Location
- 340 South 11th Street Warsaw, Illinois 62379 United States 40°21′22″N 91°25′44″W﻿ / ﻿40.356°N 91.429°W

Information
- Type: Comprehensive public high school
- School district: Warsaw Community Unit School District 316
- Teaching staff: 16.38 (FTE)
- Grades: 9–12
- Enrollment: 175 (2023–2024)
- Student to teacher ratio: 10.68
- Campus type: Rural
- Colors: Red, white, black
- Athletics conference: West Central Conference
- Mascot: Titan
- Website: Warsaw High School

= Warsaw High School (Illinois) =

Warsaw High School, or WHS, is a public four-year high school located in Warsaw, Illinois, a small city in Hancock County in the Midwestern United States.

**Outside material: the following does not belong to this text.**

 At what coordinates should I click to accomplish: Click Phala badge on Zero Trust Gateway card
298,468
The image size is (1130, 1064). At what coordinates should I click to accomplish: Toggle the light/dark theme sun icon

WHS serves the communities of Warsaw, Basco, Colusa, Nauvoo, Niota, Sutter and Tioga. The campus is located 35 mi north of Quincy, 40 mi west of Macomb and serves a mostly rural residential community.

==History==

Warsaw High School consolidated with Nauvoo-Colusa High School in 2008–2009, which itself existed as a separate high school from 1961 to 2008. Surrounding communities may have also possessed high schools at some time which were consolidated into the current WHS.

==Athletics==
Warsaw High School competes in the West Central Conference and is a member school in the Illinois High School Association. Due to its small enrollment, WHS co-operates with nearby Hamilton High School for most athletics under the mascot of the Titans and the colors of red, white and black. The school has two state championships on record in team athletics and activities: boys' basketball in 1996-1997 (A) and girls' basketball in 2007-2008 (2A).